Question
Finance: Investment Analysis and Portfolio Management SHOW YOUR WORK. 1. You wish to hedge 90 percent of the current portfolio value with futures. The value
Finance: Investment Analysis and Portfolio Management
SHOW YOUR WORK.
1. You wish to hedge 90 percent of the current portfolio value with futures. The value of the portfolio is $ 50 million and tracks the S&P 500 index. The index is 1,076.32 ($250 per point) and the portfolio has a beta of 1.2. Calculate the appropriate number of contracts to realize the hedge.
This material is presented in Chapter 21 and the Lectures.

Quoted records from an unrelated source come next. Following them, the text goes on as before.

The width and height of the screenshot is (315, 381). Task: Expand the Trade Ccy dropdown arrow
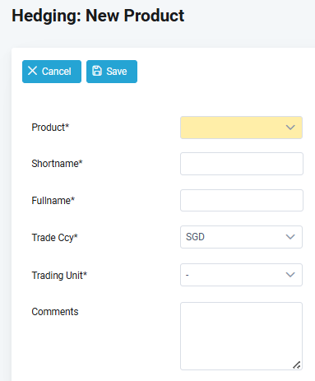pos(290,237)

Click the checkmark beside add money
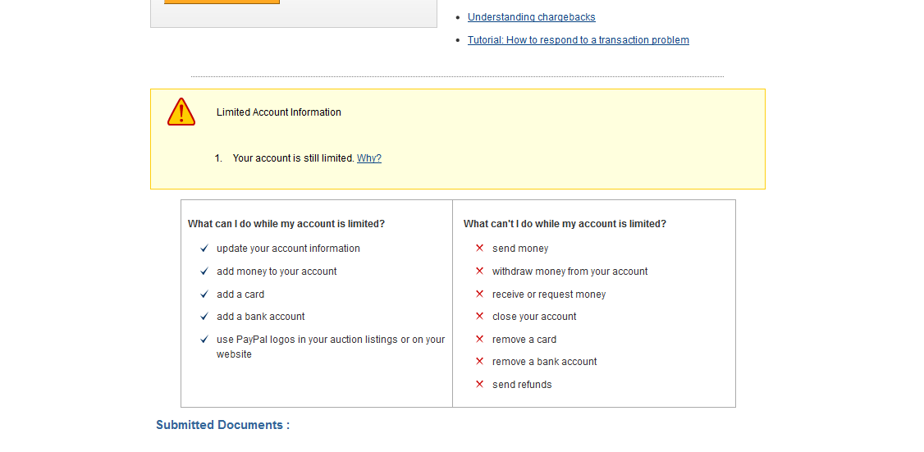[204, 272]
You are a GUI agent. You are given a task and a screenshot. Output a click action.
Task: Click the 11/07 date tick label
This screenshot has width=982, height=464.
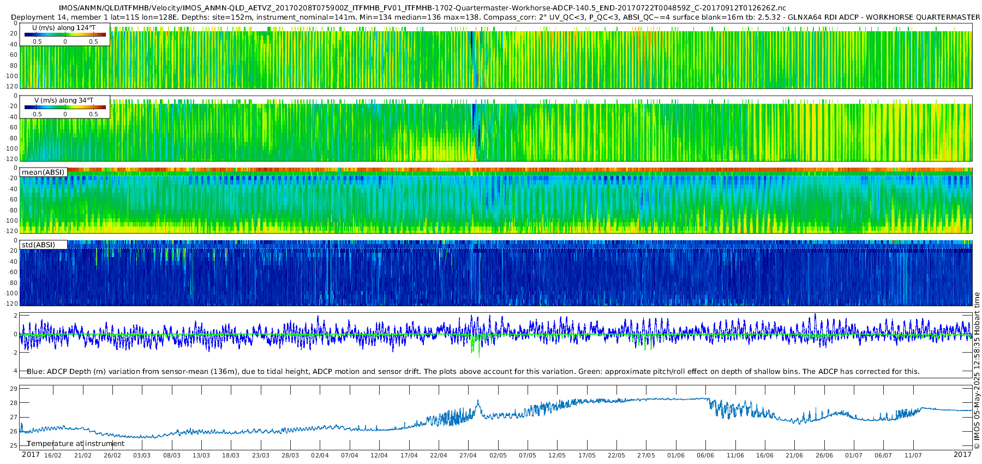(913, 455)
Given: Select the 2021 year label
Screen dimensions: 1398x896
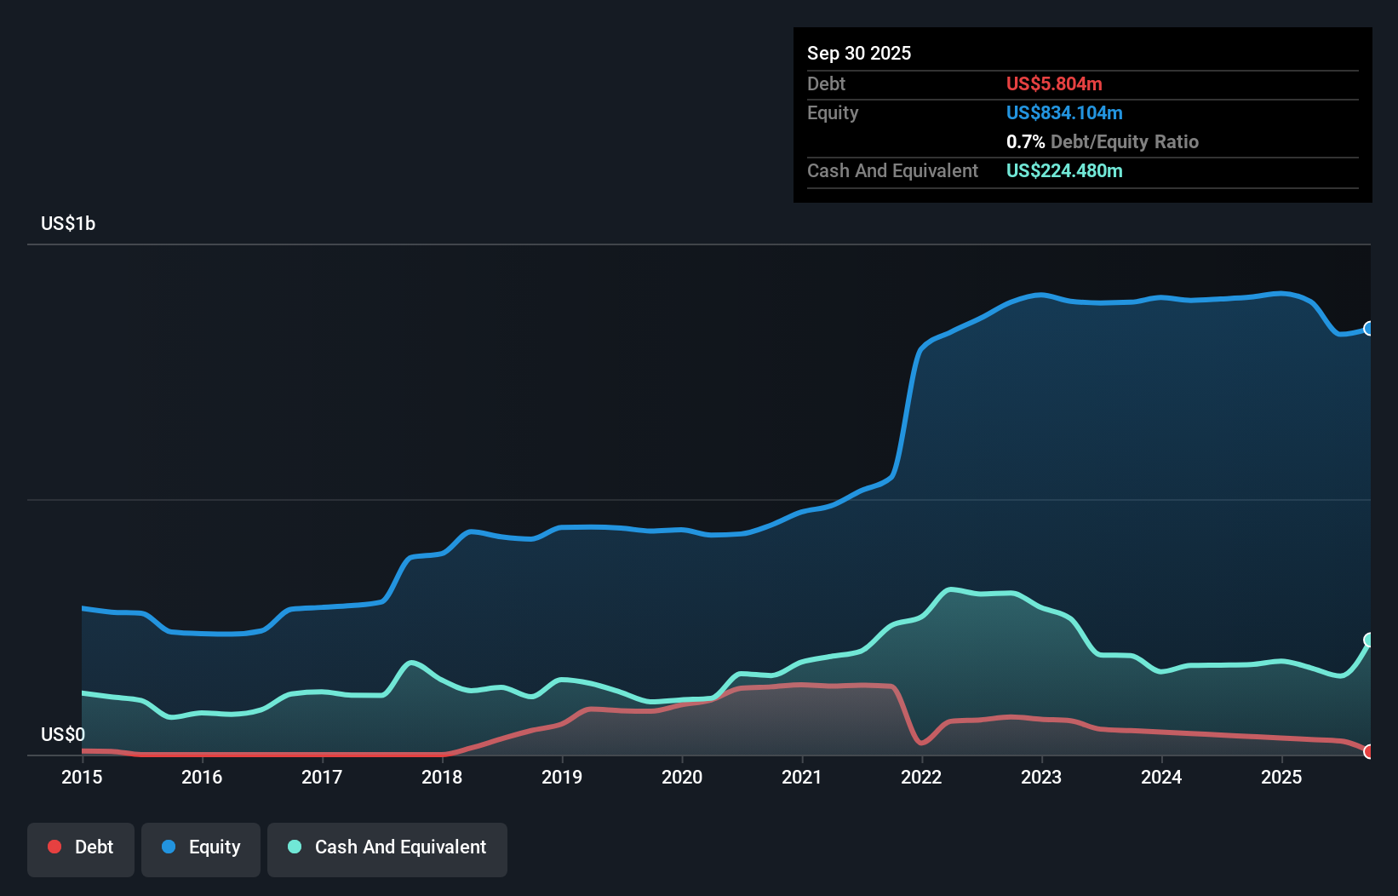Looking at the screenshot, I should tap(802, 778).
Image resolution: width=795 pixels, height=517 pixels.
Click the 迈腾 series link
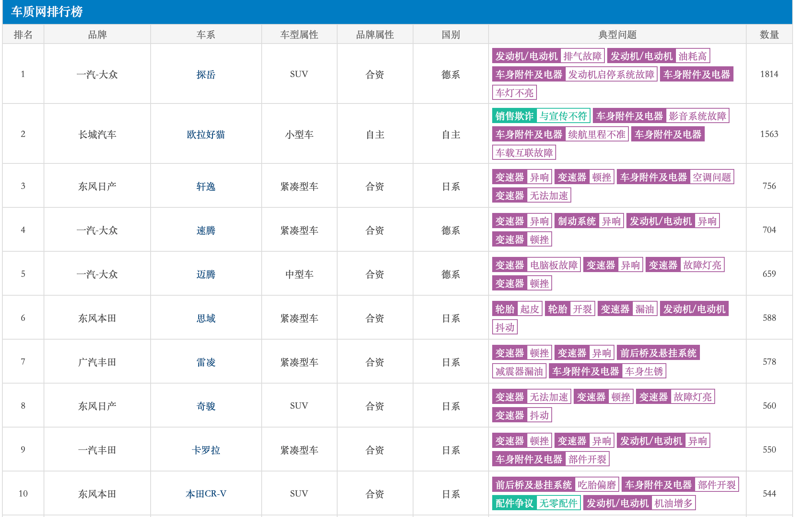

2. What would be the swap fixed rate (SFR) for a plain vanilla, two-year interest rate swap, payments every six months beginning 07/01/0x with the following assumptions/data:
Swap initiation, January 1, 200x
FRA1,0 = 2.221%; FRA1,1 = 2.258%; FRA1,2 = 2.322%; FRA1,3 = 2.388%; FRA1,4 = 2.520%; FRA1,5 = 2.632%; (Read the notation, FRA1,0 as ?six-month forward rate from 01/01/0x, FRA1,1 as ?six-month forward rate, six-months from 01/01/0x, FRA1,2 as ?six-month forward rate, one-year from 01/01/0x, etc..
LIBOR to remain at 2.18%.
Chapter 23 and the Lectures: please keep in mind that fixed side of a swap is always 30/90/180/360/360 convention for accruals; while the floating side is Actual/360.
3. The futures contract quote on 5,000 bushels of soybeans traded on the CBOT, Monday, December 31, 2001 was:
Open: 423-3/4 ($4.2375/bushel)
High: 424 ($4.24/bushel)
Low: 419-1/2 ($4.1950/bushel)
Settle: 421 ($4.21/bushel) You shorted 3 contracts at $4.22 on December 31, 2001.
The settlement for January 2, 2002 was $4.18 (the markets were closed on New Year?s). If you had to post a $1,000 initial margin per contract upon placing the trade, what would be your trade account balance at the close of January 2, 2002?
This material is presented in Chapter 21 and the Lectures.
4. Using the following data, calculate the fixed-rate payer?s first two net quarterly payments/receipts for a hypothetical interest rate swap described below.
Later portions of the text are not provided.